The final step is to append a WriteOut operator at the root of the query execution tree. All our execution
trees will have a WriteOut at the root.
The query optimizer is in charge to determine the optimal query execution plan. There are two aspects it
has to consider: the join order and the specific implementation for each operator. In our case, we consider
only the join order, since we have not discussed about possible operator implementations yet. The first
thing to settle upon when we talk about optimality is the cost function. The standard metric used in query
optimization is the total size of the intermediate relations produced during query execution. Remember that
every relational operator takes as input one or more tables, i.e., relations, and generates as output another
table. We simplify the process and define as our cost function the total number of tuples produced
by the intermediate operators in a query execution tree. The job of the optimizer is then to find
that query execution tree that processes the least number of tuples, without actually executing the query.

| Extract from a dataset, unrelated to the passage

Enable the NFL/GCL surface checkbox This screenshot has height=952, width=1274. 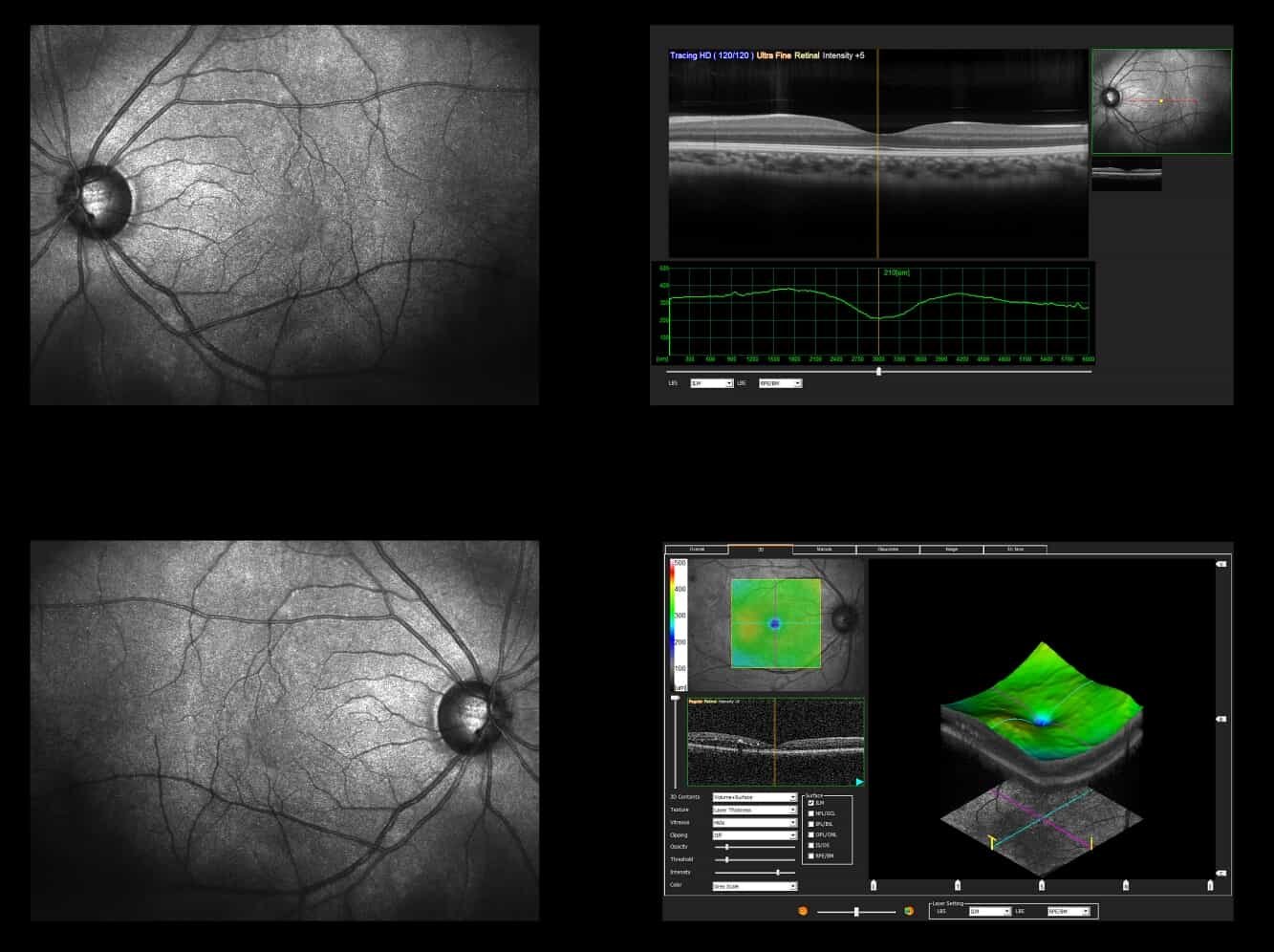(x=810, y=813)
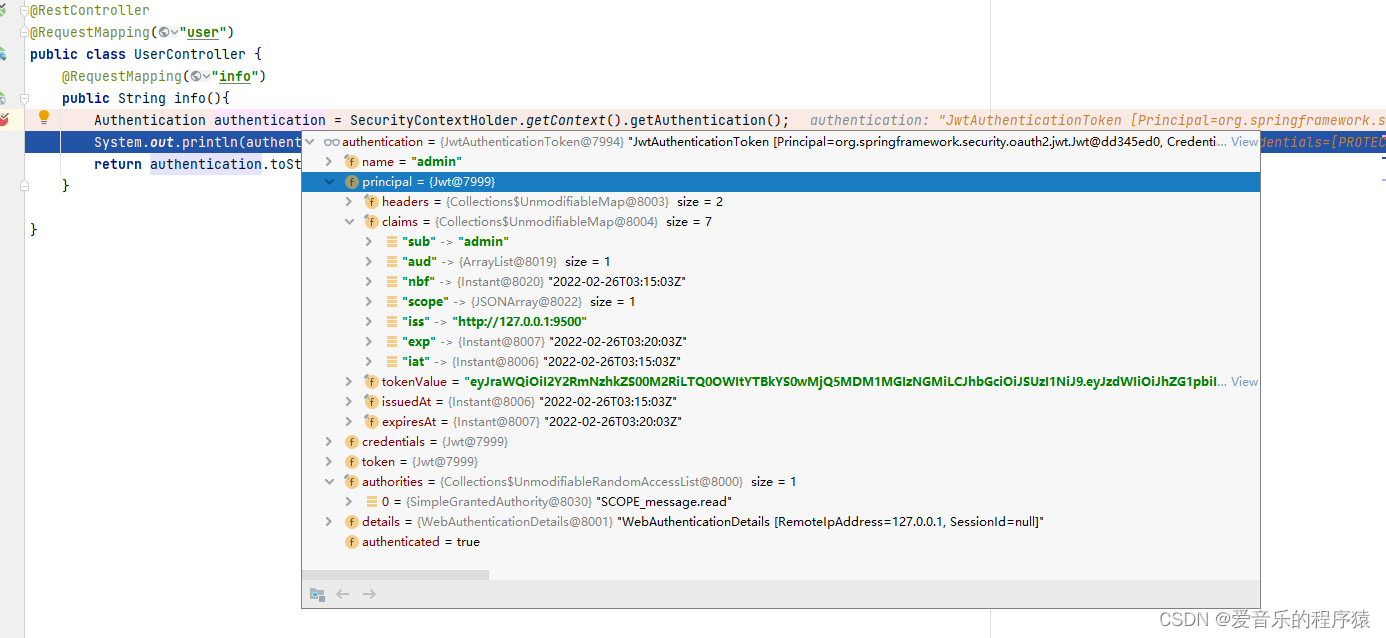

The optimizer only estimates this number for all the considered plans and chooses the query plan with the
minimal cost. It uses statistics on table and attribute cardinality and number of distinct elements in order
to compute the estimates. These statistics are stored in the database catalog and updated by a separate
statistics maintenance process executed at certain time intervals. The details of how these statistics are
propagated through the different relational operators are discussed in class and presented in detail in the
textbook (Section 16.4). You can use them as given or come up with your own formulae.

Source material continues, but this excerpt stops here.